_YOUR GOAL_
Using the entries below, write out the line with "Cai Electric (39, 2339)", the line with "2024 (696, 864)", and every line in between, exactly as each is written.

%%

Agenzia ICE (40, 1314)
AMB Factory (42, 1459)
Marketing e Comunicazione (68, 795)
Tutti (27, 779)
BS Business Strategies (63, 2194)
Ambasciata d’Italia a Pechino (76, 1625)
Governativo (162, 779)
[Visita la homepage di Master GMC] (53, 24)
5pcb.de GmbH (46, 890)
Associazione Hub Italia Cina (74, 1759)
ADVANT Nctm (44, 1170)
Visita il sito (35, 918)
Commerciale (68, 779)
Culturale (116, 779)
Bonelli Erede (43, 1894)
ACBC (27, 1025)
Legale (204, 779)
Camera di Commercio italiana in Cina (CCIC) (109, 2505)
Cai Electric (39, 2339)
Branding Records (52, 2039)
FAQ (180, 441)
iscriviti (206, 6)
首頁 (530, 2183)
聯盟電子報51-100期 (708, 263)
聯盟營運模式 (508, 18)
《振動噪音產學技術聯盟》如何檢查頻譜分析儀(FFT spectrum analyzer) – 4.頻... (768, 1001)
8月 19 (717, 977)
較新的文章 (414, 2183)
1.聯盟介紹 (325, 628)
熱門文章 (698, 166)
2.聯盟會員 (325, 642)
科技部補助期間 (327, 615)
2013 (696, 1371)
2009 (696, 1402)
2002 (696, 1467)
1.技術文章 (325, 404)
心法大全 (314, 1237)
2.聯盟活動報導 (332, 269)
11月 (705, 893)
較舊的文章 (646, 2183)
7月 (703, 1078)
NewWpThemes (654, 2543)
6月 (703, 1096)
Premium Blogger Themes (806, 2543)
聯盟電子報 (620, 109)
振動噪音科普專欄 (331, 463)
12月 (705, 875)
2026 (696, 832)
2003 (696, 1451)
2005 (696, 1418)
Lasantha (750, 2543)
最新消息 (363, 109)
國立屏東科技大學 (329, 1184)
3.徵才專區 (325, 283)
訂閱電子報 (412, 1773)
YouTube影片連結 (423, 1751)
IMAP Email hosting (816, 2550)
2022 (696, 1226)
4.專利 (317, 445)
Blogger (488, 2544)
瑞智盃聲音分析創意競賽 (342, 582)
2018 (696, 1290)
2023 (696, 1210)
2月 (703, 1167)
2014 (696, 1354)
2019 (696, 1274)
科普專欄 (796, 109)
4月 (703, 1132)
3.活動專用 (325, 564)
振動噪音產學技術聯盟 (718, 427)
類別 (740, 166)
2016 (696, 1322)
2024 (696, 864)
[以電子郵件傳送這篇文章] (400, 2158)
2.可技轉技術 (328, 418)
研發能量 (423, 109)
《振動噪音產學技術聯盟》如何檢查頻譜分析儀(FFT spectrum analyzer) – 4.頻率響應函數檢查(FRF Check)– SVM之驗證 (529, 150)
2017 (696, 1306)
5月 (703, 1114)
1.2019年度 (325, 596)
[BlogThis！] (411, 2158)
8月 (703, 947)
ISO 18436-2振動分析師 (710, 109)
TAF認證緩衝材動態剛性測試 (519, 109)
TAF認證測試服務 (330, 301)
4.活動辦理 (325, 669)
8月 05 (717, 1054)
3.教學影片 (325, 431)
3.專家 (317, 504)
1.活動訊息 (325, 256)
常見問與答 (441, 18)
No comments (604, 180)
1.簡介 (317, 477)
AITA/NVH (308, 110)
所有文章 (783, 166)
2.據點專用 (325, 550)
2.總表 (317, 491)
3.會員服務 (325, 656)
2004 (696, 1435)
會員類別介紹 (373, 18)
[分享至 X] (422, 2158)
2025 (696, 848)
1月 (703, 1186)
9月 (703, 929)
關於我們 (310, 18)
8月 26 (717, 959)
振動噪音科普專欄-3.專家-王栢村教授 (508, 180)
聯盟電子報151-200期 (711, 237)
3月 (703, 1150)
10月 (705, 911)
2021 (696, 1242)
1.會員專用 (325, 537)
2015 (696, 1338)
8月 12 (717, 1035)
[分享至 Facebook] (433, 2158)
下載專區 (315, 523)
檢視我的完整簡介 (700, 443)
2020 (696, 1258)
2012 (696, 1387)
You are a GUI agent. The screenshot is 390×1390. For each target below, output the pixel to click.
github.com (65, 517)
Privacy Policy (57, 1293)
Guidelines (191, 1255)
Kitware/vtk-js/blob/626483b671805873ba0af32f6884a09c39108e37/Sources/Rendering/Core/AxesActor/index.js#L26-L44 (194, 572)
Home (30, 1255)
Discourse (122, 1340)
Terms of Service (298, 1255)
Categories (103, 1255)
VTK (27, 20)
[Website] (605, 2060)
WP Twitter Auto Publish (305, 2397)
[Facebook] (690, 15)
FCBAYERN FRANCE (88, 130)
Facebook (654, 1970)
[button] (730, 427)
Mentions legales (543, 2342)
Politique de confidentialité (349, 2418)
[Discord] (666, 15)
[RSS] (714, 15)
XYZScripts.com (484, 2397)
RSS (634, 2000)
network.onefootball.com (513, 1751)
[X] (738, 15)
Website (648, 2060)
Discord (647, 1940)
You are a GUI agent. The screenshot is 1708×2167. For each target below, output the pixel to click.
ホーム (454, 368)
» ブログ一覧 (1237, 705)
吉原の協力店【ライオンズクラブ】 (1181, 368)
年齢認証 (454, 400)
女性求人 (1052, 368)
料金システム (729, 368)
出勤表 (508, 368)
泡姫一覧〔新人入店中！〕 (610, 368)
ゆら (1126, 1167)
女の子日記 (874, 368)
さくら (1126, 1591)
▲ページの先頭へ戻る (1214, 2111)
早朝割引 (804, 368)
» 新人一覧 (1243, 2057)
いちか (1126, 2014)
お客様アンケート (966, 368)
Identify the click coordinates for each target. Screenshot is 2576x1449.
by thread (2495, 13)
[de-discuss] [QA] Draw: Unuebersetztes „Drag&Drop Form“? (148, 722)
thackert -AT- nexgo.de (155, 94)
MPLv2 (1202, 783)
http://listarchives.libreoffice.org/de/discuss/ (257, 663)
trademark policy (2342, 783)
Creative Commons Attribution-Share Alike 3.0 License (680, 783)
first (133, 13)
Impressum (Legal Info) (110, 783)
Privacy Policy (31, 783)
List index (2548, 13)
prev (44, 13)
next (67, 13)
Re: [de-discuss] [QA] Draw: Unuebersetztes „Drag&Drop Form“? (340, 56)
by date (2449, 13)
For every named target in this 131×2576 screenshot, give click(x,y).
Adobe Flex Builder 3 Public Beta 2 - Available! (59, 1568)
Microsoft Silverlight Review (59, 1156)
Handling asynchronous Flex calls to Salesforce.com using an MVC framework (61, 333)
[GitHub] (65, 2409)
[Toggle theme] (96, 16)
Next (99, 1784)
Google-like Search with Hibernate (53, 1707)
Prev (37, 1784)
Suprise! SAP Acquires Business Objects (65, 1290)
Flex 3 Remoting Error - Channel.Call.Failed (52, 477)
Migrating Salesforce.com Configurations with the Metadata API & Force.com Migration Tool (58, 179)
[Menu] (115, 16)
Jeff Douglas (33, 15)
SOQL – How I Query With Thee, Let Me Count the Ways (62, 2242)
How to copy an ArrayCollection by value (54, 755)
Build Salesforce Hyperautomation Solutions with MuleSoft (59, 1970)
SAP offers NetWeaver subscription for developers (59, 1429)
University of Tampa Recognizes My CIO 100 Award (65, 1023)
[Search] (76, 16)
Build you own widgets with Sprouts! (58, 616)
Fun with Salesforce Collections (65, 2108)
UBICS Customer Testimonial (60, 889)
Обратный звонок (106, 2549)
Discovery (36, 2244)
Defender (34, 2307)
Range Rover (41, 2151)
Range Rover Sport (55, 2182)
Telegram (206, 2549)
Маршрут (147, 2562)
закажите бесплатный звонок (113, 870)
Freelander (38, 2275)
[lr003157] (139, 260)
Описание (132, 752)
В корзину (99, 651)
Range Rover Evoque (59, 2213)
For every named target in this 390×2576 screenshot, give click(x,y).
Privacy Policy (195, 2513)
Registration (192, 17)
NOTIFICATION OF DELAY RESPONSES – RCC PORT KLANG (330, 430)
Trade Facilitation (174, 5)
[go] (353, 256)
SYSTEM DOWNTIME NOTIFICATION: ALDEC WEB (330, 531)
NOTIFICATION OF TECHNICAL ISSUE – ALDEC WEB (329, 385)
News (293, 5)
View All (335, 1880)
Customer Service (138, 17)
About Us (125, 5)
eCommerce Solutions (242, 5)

%%

_RESULT_
Cai Electric (39, 2339)
Branding Records (52, 2039)
FAQ (180, 441)
iscriviti (206, 6)
首頁 (530, 2183)
聯盟電子報51-100期 (708, 263)
聯盟營運模式 (508, 18)
《振動噪音產學技術聯盟》如何檢查頻譜分析儀(FFT spectrum analyzer) – 4.頻... (768, 1001)
8月 19 (717, 977)
較新的文章 (414, 2183)
1.聯盟介紹 (325, 628)
熱門文章 (698, 166)
2.聯盟會員 (325, 642)
科技部補助期間 (327, 615)
2013 (696, 1371)
2009 (696, 1402)
2002 (696, 1467)
1.技術文章 (325, 404)
心法大全 (314, 1237)
2.聯盟活動報導 (332, 269)
11月 (705, 893)
較舊的文章 (646, 2183)
7月 (703, 1078)
NewWpThemes (654, 2543)
6月 (703, 1096)
Premium Blogger Themes (806, 2543)
聯盟電子報 (620, 109)
振動噪音科普專欄 (331, 463)
12月 (705, 875)
2026 (696, 832)
2003 (696, 1451)
2005 (696, 1418)
Lasantha (750, 2543)
最新消息 (363, 109)
國立屏東科技大學 (329, 1184)
3.徵才專區 (325, 283)
訂閱電子報 (412, 1773)
YouTube影片連結 (423, 1751)
IMAP Email hosting (816, 2550)
2022 (696, 1226)
4.專利 (317, 445)
Blogger (488, 2544)
瑞智盃聲音分析創意競賽 (342, 582)
2018 (696, 1290)
2023 (696, 1210)
2月 (703, 1167)
2014 (696, 1354)
2019 (696, 1274)
科普專欄 (796, 109)
4月 (703, 1132)
3.活動專用 (325, 564)
振動噪音產學技術聯盟 (718, 427)
類別 (740, 166)
2016 (696, 1322)
2024 (696, 864)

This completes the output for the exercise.